Days after the Honduran congress was supposed to vote on the deal negotiated to settle the Honduran crisis and signed off by both sides nothing has happened. Zelaya still is a virtual prisoner in the Brazilian Embassy and the Congress has not even set a date to meet. The same old stalling tactics are being used by the coup regime. Not a peep apparently from the US that brokered the deal. The coup leaders have thumbed their noses at the OAS and the US with impunity it seems. The US has made it worse by suggesting that they might recognise the election even if all the terms of the deal are not met. This is just asking for trouble. With so much other news taking the headlines the coup is escaping into the shadows.
There was supposed to be a unity government appointed by this Thursday but of course nothing can be done until the Honduran congress votes on the deal. They obviously intend to wait until the elections--run under the coup leaders and with many restrictions on demonstrations etc--are over. They expect the international community to recognise them even though the coup govt. did not even ratify the deal! Another farce in the making. The excerpts are from the NYTimes.
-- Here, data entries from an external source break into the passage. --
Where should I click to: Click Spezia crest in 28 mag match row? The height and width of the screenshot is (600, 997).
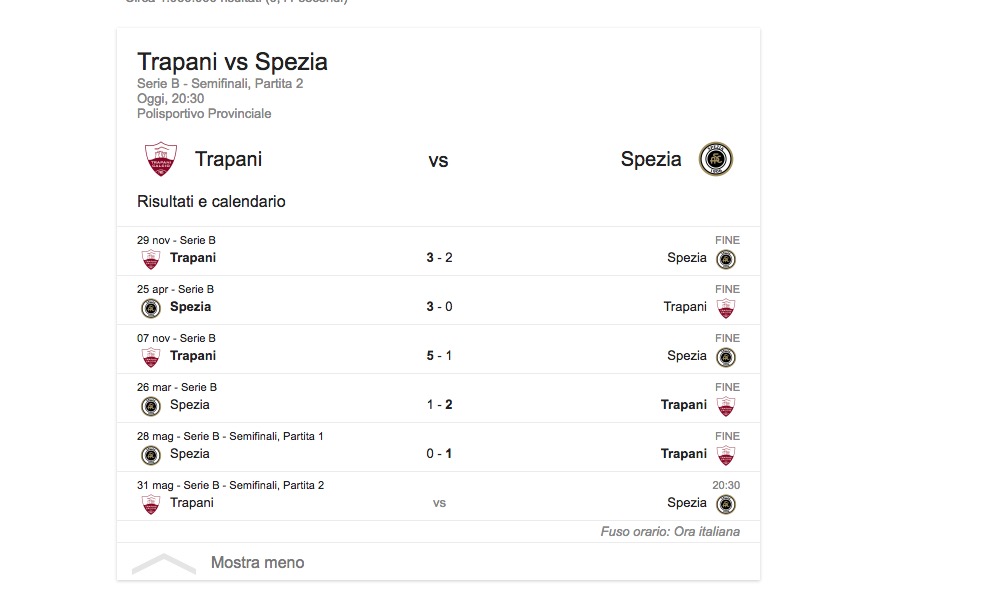point(151,455)
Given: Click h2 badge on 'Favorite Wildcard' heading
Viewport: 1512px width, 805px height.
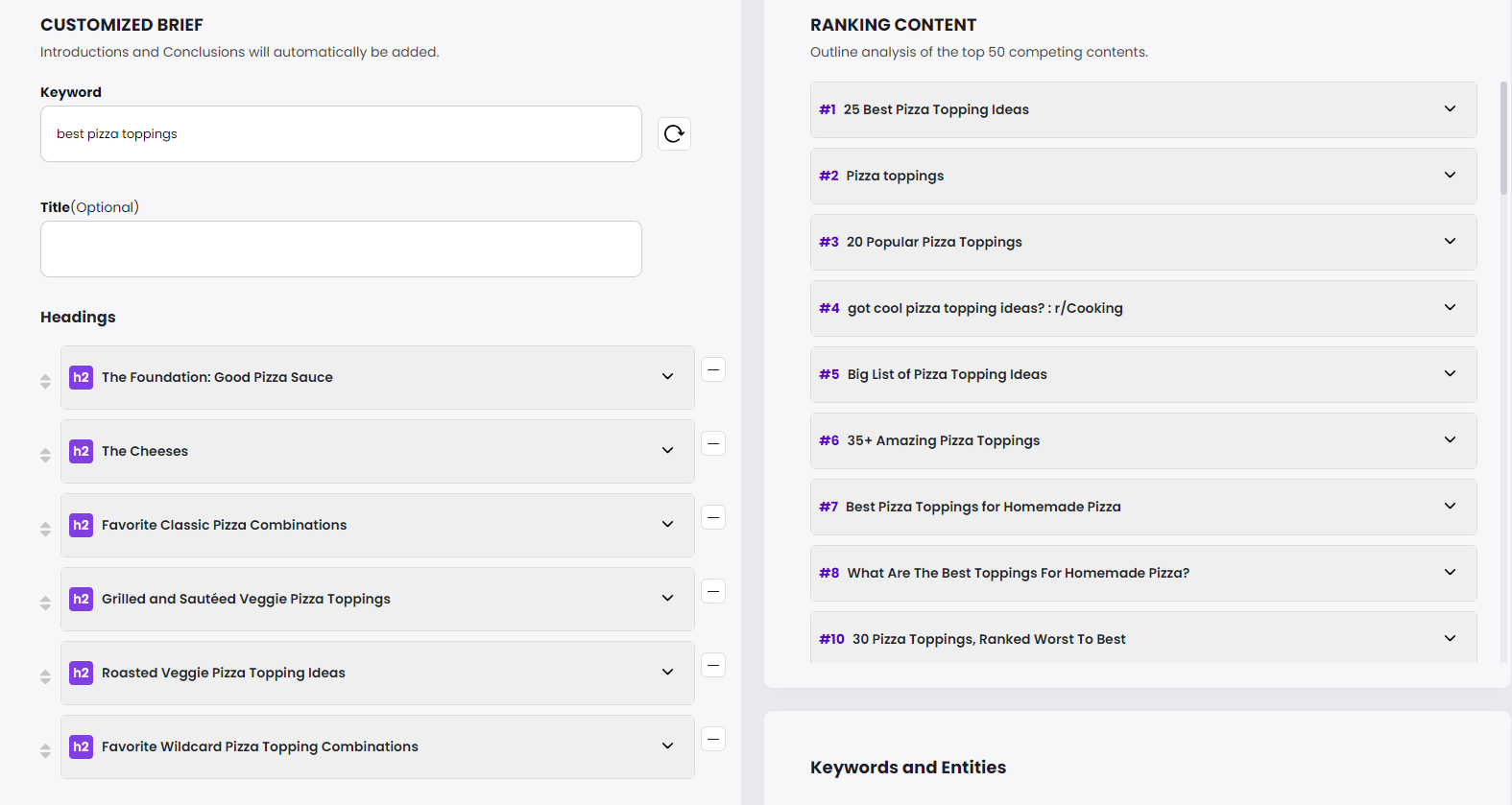Looking at the screenshot, I should pyautogui.click(x=82, y=746).
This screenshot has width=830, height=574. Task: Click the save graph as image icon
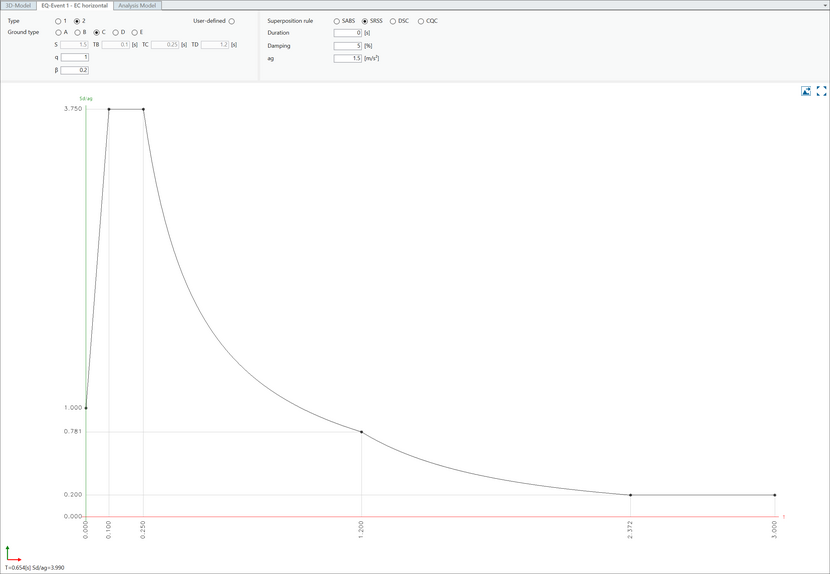[806, 91]
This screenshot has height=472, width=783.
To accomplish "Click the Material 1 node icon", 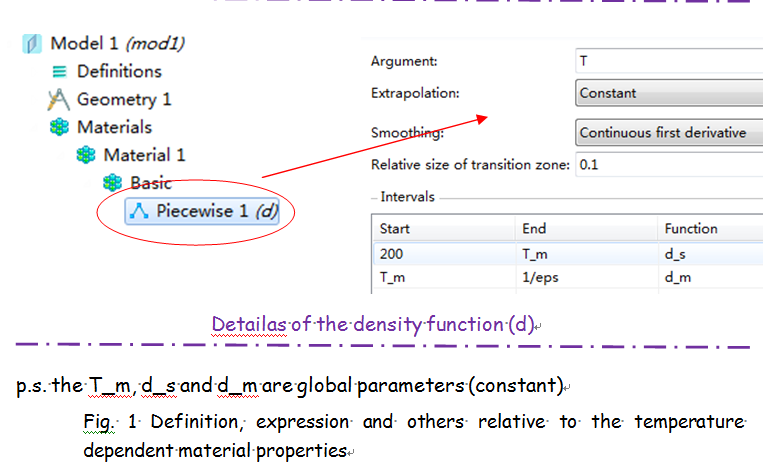I will pyautogui.click(x=86, y=155).
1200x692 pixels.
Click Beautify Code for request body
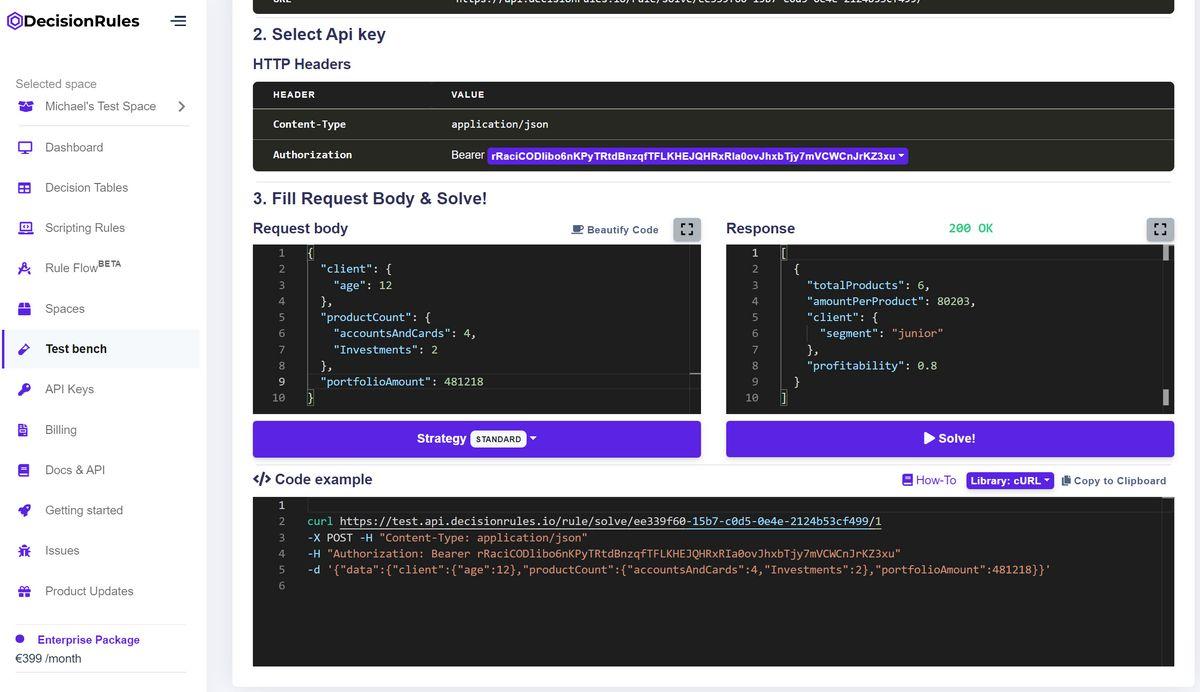coord(615,230)
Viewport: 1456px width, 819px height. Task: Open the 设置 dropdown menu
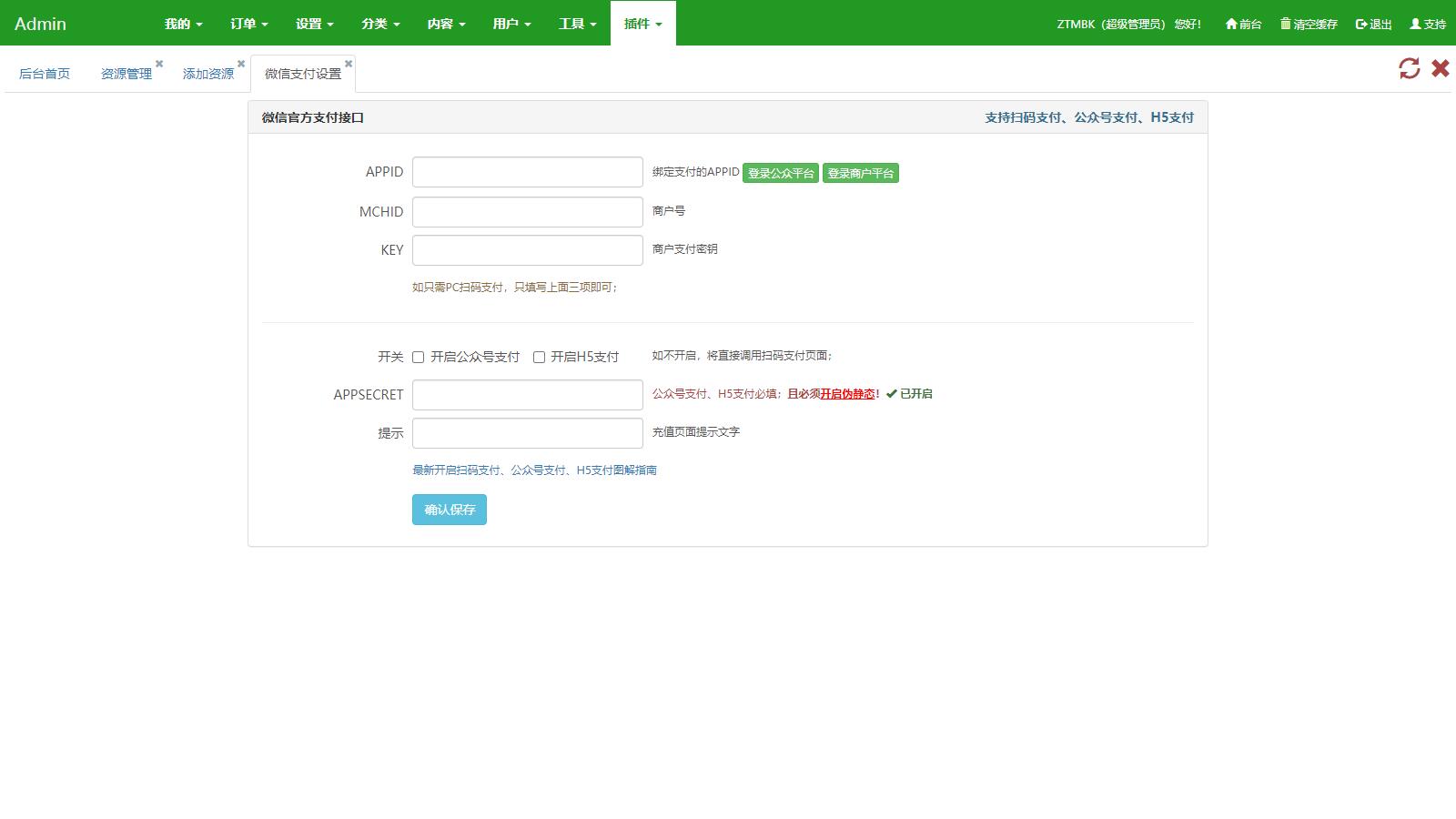tap(314, 24)
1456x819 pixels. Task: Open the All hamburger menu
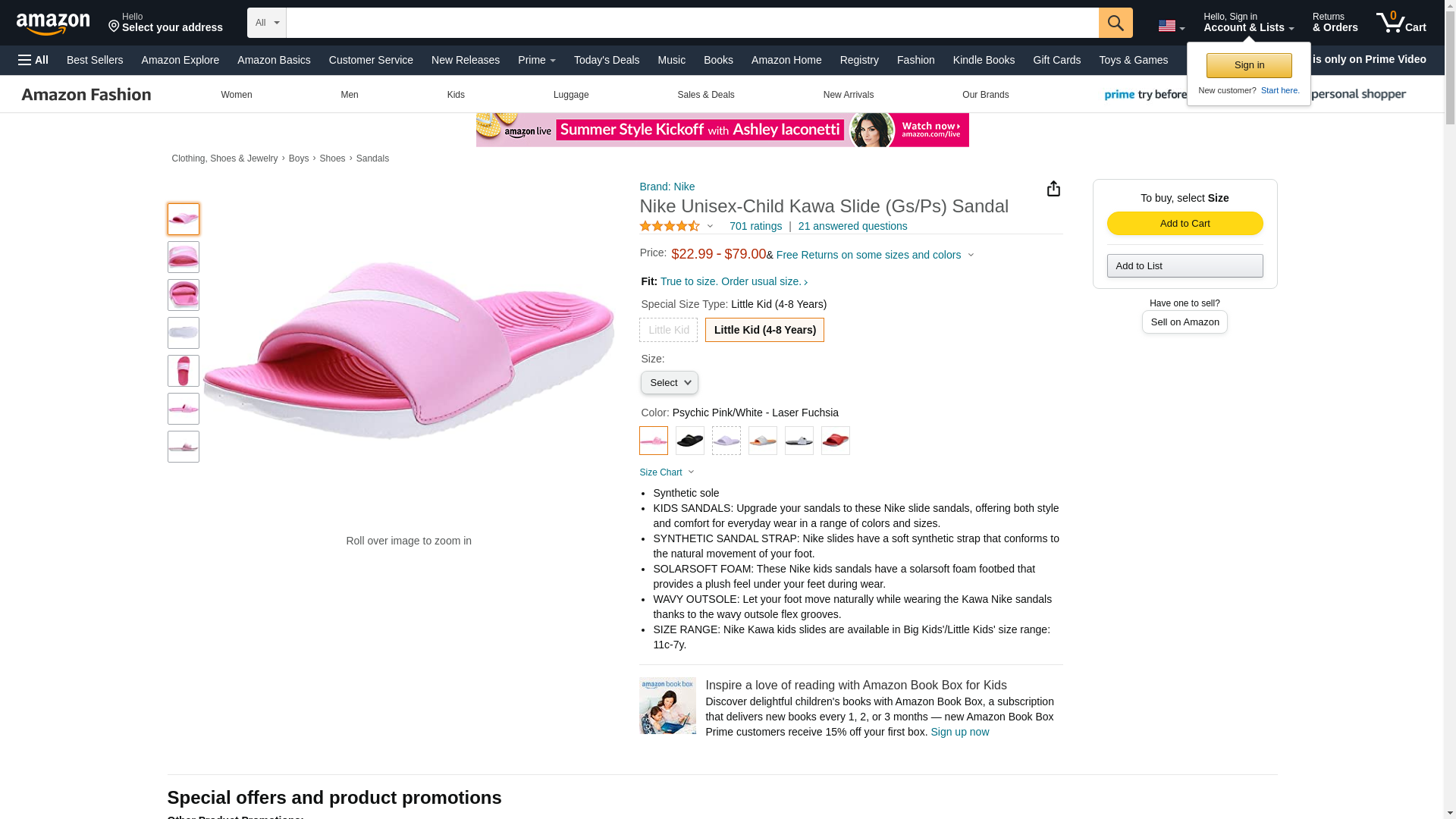[33, 60]
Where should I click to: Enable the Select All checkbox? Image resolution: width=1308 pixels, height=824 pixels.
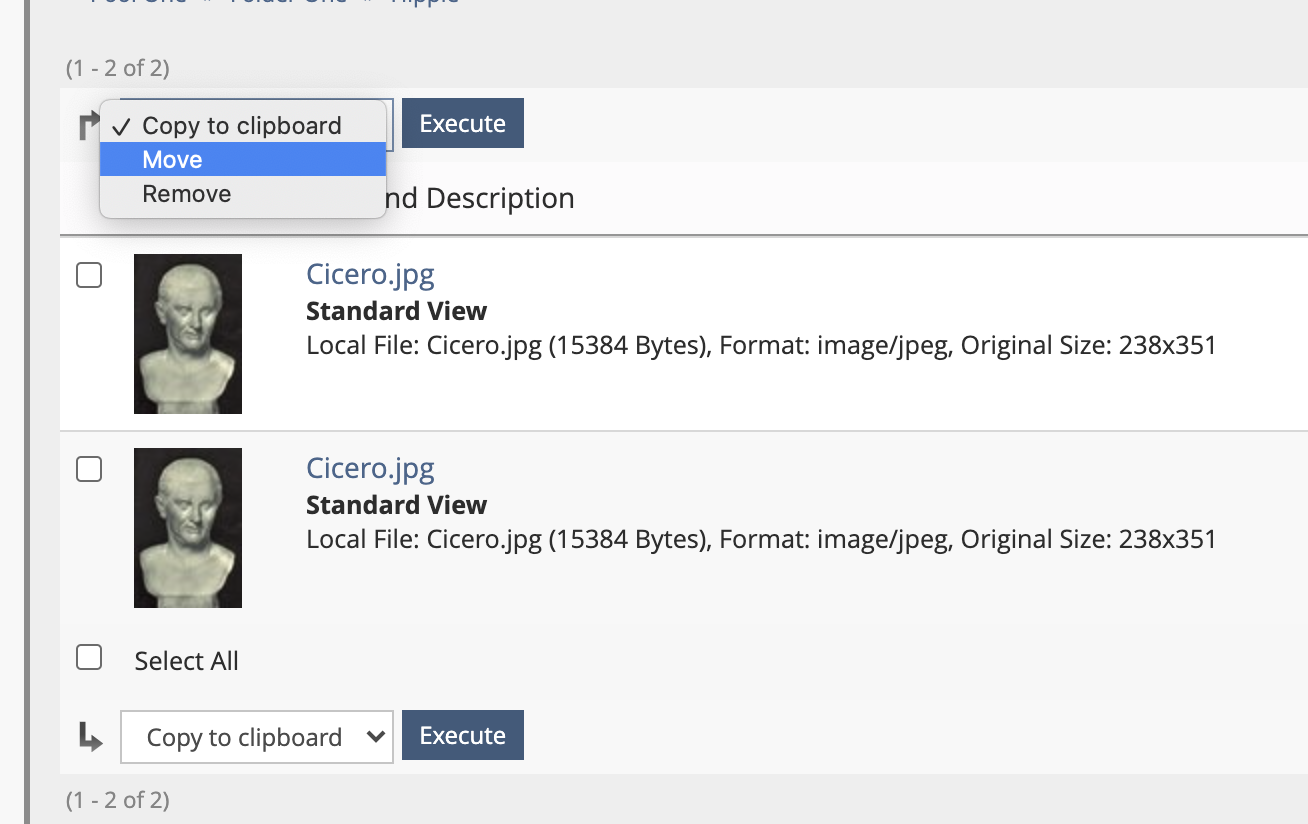[89, 657]
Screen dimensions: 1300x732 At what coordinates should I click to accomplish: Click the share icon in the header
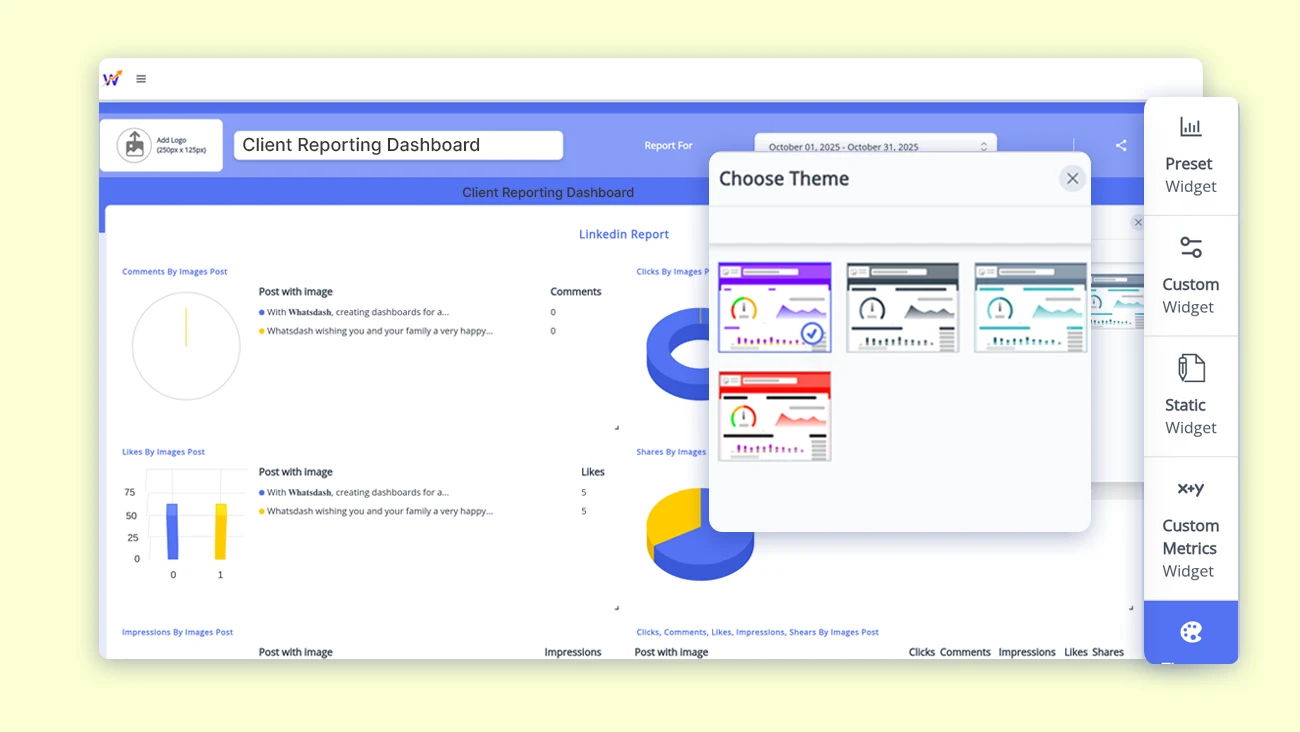pos(1121,145)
Despite Deal, No Progress on Standoff in Honduras
By ELISABETH MALKIN
MEXICO CITY - A week after an accord mediated by the United States seemed to have unblocked the political standoff that had paralyzed Honduras since President Manuel Zelaya was deposed in a June coup, progress is frozen.
... the Obama administration has hinted that it will accept the results even if the accord's terms are not fully met.
As part of the deal, both Mr. Zelaya and Mr. Micheletti had agreed to put the question of Mr. Zelaya's return to a vote in the Honduran Congress. But the accord set no deadline, and congressional leaders have yet to decide on a date for a vote.
The accord also set Thursday as a deadline to name a unity government that would oversee the election.
But none of this has happened. Critics said the accord had nothing in it to back it up but the threat not to recognize the election. Now Mr. Zelaya is unlikely to be returned to office.
American officials dismiss that conclusion, arguing that both sides have agreed to abide by Congress's decision and that the election will resolve the crisis. In an interview with the Spanish-language service of CNN this week, the assistant secretary of state for Western Hemisphere affairs, Thomas A. Shannon Jr., seemed to suggest that the accord itself was enough to guarantee the fairness of the election.
The deal "assures that these elections will move ahead peacefully and that Honduras will have a new democratically and constitutionally elected leader on Nov. 29," he said.
The comments this week stand in sharp contrast to what administration officials said a week ago when the accord was announced. Secretary of State Hillary Rodham Clinton said Honduras had overcome the crisis "through negotiation and dialogue."
But the divisions in Honduras were on display on Thursday in Tegucigalpa, the capital, where Mr. Zelaya's supporters were camped outside Congress to try to force a vote on his return.
Regional splits are also appearing over how long the Honduran Congress can delay the vote and what the legislators' eventual decision should be.
Ricardo Lagos, a former Chilean president who is on the verification commission set up to monitor the accord, said Thursday that Mr. Zelaya should be returned before the election.
Critics say the de facto government appears to be stalling, expecting that once the elections go ahead, the international community will recognize them.
What is more, they say, Mr. Shannon's remarks on recognizing the elections leave the Obama administration with little leverage to enforce the accord. Christopher Sabatini, senior director for policy at the Council of the Americas, in New York, said that the Obama administration appeared willing to accept the elections' outcome rather than admit that there was no guarantee when and how Honduran legislators would vote.